___ TASK MATERIAL ___

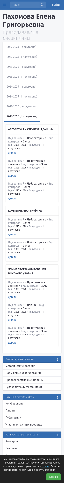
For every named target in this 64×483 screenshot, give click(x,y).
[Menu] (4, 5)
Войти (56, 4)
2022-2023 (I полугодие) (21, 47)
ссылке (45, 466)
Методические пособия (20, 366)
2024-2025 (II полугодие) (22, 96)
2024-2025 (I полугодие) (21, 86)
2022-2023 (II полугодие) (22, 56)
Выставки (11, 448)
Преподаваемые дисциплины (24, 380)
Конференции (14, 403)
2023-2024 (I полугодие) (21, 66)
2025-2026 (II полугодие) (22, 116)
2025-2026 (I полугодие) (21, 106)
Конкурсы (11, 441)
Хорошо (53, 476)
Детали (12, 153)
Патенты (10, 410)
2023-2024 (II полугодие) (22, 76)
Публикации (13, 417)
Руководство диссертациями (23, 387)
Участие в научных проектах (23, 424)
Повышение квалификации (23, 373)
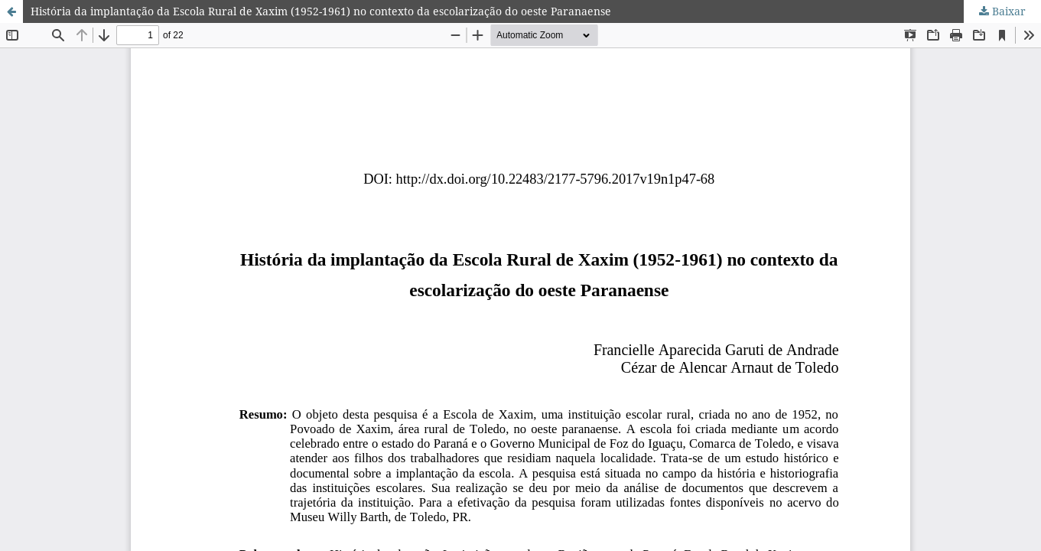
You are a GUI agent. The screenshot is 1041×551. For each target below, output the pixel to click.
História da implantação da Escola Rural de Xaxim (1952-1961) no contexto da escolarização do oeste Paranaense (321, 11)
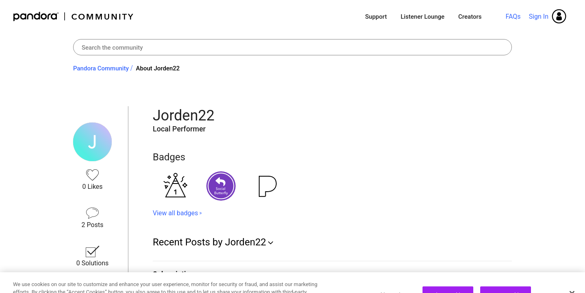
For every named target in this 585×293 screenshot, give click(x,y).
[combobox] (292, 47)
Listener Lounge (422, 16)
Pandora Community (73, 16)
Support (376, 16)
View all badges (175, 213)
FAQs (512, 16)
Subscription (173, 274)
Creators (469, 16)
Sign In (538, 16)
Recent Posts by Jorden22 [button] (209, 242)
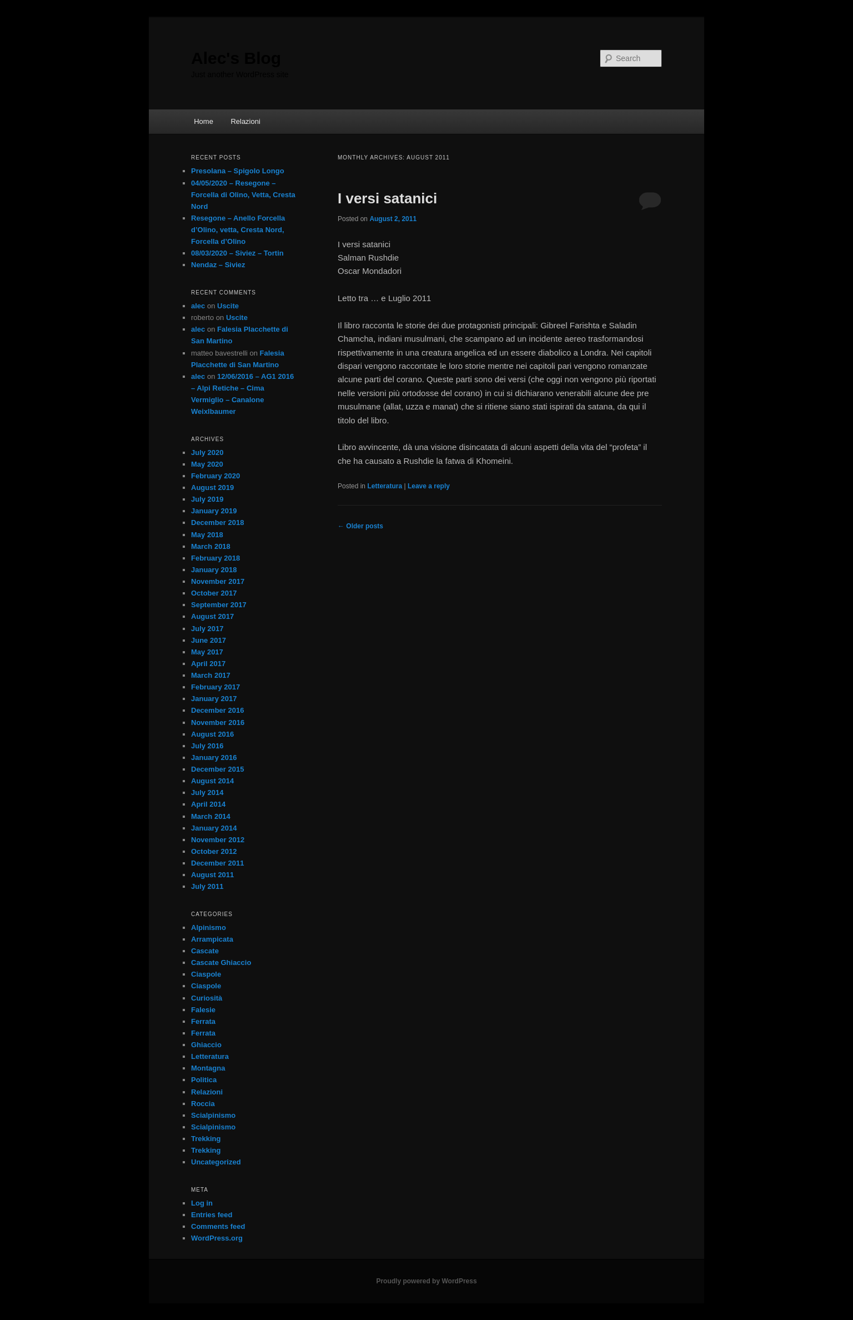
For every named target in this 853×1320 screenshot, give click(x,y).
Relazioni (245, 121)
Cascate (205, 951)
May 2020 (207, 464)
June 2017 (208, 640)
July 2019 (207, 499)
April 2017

___

YOUR OBJECTIVE » Rewrite all the entries above with "Sign In" swapped for "Log In", keeping everything else the same. Leave out the pictures.

PROBLEM SOLUTION »
For every named target in this 64×483 screenshot, give click(x,y).
[Menu] (4, 5)
Войти (56, 4)
2022-2023 (I полугодие) (21, 47)
ссылке (45, 466)
Методические пособия (20, 366)
2024-2025 (II полугодие) (22, 96)
2024-2025 (I полугодие) (21, 86)
2022-2023 (II полугодие) (22, 56)
Выставки (11, 448)
Преподаваемые дисциплины (24, 380)
Конференции (14, 403)
2023-2024 (I полугодие) (21, 66)
2025-2026 (II полугодие) (22, 116)
2025-2026 (I полугодие) (21, 106)
Конкурсы (11, 441)
Хорошо (53, 476)
Детали (12, 153)
Патенты (10, 410)
2023-2024 (II полугодие) (22, 76)
Публикации (13, 417)
Руководство диссертациями (23, 387)
Участие в научных проектах (23, 424)
Повышение квалификации (23, 373)
You are a GUI agent. The screenshot is 1041×551. For each target below, output the pixel to click.
História da implantação da Escola Rural de Xaxim (1952-1961) no contexto da escolarização do oeste Paranaense (321, 11)
For every named target in this 585×293 screenshot, give click(x,y).
[combobox] (292, 47)
Listener Lounge (422, 16)
Pandora Community (73, 16)
Support (376, 16)
View all badges (175, 213)
FAQs (512, 16)
Subscription (173, 274)
Creators (469, 16)
Log In (538, 16)
Recent Posts by Jorden22 [button] (209, 242)
For every named target in this 853×1320 screenshot, give click(x,y).
Relazioni (245, 121)
Cascate (205, 951)
May 2020 (207, 464)
June 2017 (208, 640)
July 2019 (207, 499)
April 2017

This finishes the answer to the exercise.